Tesla buyers who waited for months to get their new Tesla vehicle are seeing two options. It was either to use the Tesla vehicle or else sell it at a profit to some other Tesla buyer with less patience. However, these options may not be there once there are price cuts for the vehicles. Tesla is already offering a discounted price for its vehicles in the US.
Prices of used Teslas are falling faster than those of other carmakers and the clean-energy status symbols are languishing in dealers for lots longer. The average price for a used Tesla in November was $55,754, down 17% from a July peak of $67,297. The overall used car market posted a 4% drop during that period, according to Edmunds data. The used Teslas were in dealer inventory for 50 days on average in November, compared with 38 days for all used cars.
Rising gasoline prices, an effect of the Ukraine war, boosted demand for Teslas, one of the few long-range electric vehicles in the market. Tesla itself raised prices faster than prices for other cars, building its profit margins. And buyers of some new Teslas took advantage of the booming market to sell their relatively new cars for a profit, then order new ones, driving demand for Tesla’s new cars.
Increasing prices
Now fuel prices are easing, interest rates are rising, Tesla output is increasing, and EV competition is growing, leading used Tesla prices to fall faster than the market, and creating a cascading effect on prices of new Teslas. Tesla last week doubled a U.S. new-car price cut to $7,500 for Model Ys and Model 3s delivered this year, adding to investor jitters about softening demand.

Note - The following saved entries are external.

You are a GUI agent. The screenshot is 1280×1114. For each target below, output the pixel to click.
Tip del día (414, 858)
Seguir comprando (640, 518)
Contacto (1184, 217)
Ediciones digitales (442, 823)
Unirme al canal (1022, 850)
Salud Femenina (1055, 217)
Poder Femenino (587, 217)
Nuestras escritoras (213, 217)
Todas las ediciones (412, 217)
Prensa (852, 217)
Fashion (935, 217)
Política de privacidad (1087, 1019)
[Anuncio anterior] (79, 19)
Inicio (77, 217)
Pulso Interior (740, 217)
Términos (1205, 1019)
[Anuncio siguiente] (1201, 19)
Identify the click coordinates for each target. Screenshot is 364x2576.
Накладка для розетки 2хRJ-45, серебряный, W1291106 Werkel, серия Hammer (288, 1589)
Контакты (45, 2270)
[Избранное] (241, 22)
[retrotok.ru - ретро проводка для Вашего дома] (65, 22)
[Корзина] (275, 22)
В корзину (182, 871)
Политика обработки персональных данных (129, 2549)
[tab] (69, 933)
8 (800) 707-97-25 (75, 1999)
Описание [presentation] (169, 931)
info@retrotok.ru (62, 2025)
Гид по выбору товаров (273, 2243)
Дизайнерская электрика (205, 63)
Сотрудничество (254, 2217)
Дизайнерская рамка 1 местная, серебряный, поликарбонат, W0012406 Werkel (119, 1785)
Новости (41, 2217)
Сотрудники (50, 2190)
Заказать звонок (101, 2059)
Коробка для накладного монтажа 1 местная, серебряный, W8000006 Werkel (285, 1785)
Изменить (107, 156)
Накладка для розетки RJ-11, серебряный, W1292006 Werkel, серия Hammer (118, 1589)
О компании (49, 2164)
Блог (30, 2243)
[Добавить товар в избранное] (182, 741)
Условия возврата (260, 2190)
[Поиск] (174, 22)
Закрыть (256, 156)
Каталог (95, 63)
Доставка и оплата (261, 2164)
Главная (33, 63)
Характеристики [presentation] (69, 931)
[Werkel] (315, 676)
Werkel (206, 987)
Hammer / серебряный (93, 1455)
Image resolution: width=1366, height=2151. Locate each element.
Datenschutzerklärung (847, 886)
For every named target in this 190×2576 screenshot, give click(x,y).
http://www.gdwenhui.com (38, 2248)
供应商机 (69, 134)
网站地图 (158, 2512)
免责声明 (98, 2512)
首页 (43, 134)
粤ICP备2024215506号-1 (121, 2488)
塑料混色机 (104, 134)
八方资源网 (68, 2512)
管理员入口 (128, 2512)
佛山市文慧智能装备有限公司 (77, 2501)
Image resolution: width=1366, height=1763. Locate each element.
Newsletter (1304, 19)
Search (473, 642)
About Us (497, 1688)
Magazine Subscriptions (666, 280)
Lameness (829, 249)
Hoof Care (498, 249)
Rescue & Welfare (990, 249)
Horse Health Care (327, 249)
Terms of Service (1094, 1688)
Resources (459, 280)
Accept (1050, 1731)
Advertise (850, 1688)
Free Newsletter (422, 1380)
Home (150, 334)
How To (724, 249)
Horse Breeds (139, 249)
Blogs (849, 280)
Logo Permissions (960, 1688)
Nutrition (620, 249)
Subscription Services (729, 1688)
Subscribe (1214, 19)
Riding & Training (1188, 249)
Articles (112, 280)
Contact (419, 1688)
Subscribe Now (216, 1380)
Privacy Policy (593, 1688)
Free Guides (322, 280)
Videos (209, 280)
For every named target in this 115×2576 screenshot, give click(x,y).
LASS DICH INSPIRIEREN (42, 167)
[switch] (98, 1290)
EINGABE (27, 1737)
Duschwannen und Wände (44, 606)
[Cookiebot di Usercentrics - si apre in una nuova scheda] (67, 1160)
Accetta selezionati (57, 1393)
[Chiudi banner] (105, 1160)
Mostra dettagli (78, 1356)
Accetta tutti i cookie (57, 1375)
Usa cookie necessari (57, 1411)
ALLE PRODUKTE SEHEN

Nearly a third of used Teslas for sale in August was 2022 models up for resale, a sign that original buyers were aiming to flip, analysts said. That compares with about 5% of other brands on the used market, research firm Edmunds said. “You can’t sell your current Tesla for more money than you paid for it, which was true for a lot of the past two years,” said Karl Brauer, executive analyst at car sales website iSeeCars.com. “That would reduce demand for new Teslas.”
On Thursday Musk said that the “radical interest rate changes” have increased the prices of all cars, new and used and that Tesla potentially could lower pricing to sustain volume growth, which would result in lower profit. EVs such as the Ford F-150 Lightning and the Hyundai Ioniq 5 are coming to market with a lot of buzzes, said Liz Najman, content marketing manager at EV researcher Recurrent.